### [EXERCISE INSTRUCTIONS]
Could you write out the listing below again, exactly?
** Opening TASK INPUTS block **
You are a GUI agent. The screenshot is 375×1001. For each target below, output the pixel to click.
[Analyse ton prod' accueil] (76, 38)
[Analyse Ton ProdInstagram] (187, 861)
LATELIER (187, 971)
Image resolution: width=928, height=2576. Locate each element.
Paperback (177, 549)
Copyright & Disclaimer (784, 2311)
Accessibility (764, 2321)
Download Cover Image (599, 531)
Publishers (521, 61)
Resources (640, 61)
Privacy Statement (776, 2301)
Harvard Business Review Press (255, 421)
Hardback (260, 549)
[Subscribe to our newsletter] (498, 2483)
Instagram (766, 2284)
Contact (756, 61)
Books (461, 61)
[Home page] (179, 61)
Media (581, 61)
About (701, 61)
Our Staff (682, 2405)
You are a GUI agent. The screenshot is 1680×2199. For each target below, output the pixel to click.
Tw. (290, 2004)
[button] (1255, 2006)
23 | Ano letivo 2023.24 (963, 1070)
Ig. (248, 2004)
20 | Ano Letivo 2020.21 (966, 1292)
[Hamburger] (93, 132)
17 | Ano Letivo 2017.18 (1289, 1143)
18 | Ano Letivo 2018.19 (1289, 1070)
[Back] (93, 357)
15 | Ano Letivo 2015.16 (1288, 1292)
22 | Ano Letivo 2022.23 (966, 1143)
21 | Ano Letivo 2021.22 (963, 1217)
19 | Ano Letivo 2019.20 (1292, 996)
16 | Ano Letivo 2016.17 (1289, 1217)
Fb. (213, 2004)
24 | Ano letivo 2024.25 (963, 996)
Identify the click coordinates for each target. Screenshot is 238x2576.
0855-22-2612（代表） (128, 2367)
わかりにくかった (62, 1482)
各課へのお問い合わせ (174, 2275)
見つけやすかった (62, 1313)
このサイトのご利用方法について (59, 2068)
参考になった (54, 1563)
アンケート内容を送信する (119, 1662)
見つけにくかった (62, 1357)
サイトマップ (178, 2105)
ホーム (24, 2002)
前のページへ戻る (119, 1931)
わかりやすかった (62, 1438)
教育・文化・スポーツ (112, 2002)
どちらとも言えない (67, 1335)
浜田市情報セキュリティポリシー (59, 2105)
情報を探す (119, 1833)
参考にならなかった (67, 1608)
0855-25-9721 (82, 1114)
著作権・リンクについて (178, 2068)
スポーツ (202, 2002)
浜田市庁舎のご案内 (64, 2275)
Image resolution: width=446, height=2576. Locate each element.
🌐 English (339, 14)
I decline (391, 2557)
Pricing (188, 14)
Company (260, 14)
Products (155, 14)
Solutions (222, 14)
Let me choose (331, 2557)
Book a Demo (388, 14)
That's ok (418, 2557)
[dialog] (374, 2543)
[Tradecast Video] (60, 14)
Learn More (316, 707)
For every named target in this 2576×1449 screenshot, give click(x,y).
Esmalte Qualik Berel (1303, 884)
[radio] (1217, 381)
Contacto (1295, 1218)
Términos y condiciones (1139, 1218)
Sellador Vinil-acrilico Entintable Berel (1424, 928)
** Closing TASK INPUTS block **
### [EXERCISE OUTPUT]
You are a GUI agent. The screenshot is 375×1001. For each target below, output the pixel to click.
[Analyse ton prod' accueil] (76, 38)
[Analyse Ton ProdInstagram] (187, 861)
LATELIER (187, 971)
Image resolution: width=928, height=2576. Locate each element.
Paperback (177, 549)
Copyright & Disclaimer (784, 2311)
Accessibility (764, 2321)
Download Cover Image (599, 531)
Publishers (521, 61)
Resources (640, 61)
Privacy Statement (776, 2301)
Harvard Business Review Press (255, 421)
Hardback (260, 549)
[Subscribe to our newsletter] (498, 2483)
Instagram (766, 2284)
Contact (756, 61)
Books (461, 61)
[Home page] (179, 61)
Media (581, 61)
About (701, 61)
Our Staff (682, 2405)
You are a GUI agent. The screenshot is 1680×2199. For each target below, output the pixel to click.
Tw. (290, 2004)
[button] (1255, 2006)
23 | Ano letivo 2023.24 (963, 1070)
Ig. (248, 2004)
20 | Ano Letivo 2020.21 (966, 1292)
[Hamburger] (93, 132)
17 | Ano Letivo 2017.18 (1289, 1143)
18 | Ano Letivo 2018.19 (1289, 1070)
[Back] (93, 357)
15 | Ano Letivo 2015.16 (1288, 1292)
22 | Ano Letivo 2022.23 (966, 1143)
21 | Ano Letivo 2021.22 (963, 1217)
19 | Ano Letivo 2019.20 (1292, 996)
16 | Ano Letivo 2016.17 (1289, 1217)
Fb. (213, 2004)
24 | Ano letivo 2024.25 (963, 996)
Identify the click coordinates for each target. Screenshot is 238x2576.
0855-22-2612（代表） (128, 2367)
わかりにくかった (62, 1482)
各課へのお問い合わせ (174, 2275)
見つけやすかった (62, 1313)
このサイトのご利用方法について (59, 2068)
参考になった (54, 1563)
アンケート内容を送信する (119, 1662)
見つけにくかった (62, 1357)
サイトマップ (178, 2105)
ホーム (24, 2002)
前のページへ戻る (119, 1931)
わかりやすかった (62, 1438)
教育・文化・スポーツ (112, 2002)
どちらとも言えない (67, 1335)
浜田市情報セキュリティポリシー (59, 2105)
情報を探す (119, 1833)
参考にならなかった (67, 1608)
0855-25-9721 (82, 1114)
著作権・リンクについて (178, 2068)
スポーツ (202, 2002)
浜田市庁舎のご案内 (64, 2275)
Image resolution: width=446, height=2576. Locate each element.
🌐 English (339, 14)
I decline (391, 2557)
Pricing (188, 14)
Company (260, 14)
Products (155, 14)
Solutions (222, 14)
Let me choose (331, 2557)
Book a Demo (388, 14)
That's ok (418, 2557)
[dialog] (374, 2543)
[Tradecast Video] (60, 14)
Learn More (316, 707)
For every named target in this 2576×1449 screenshot, give click(x,y).
Esmalte Qualik Berel (1303, 884)
[radio] (1217, 381)
Contacto (1295, 1218)
Términos y condiciones (1139, 1218)
Sellador Vinil-acrilico Entintable Berel (1424, 928)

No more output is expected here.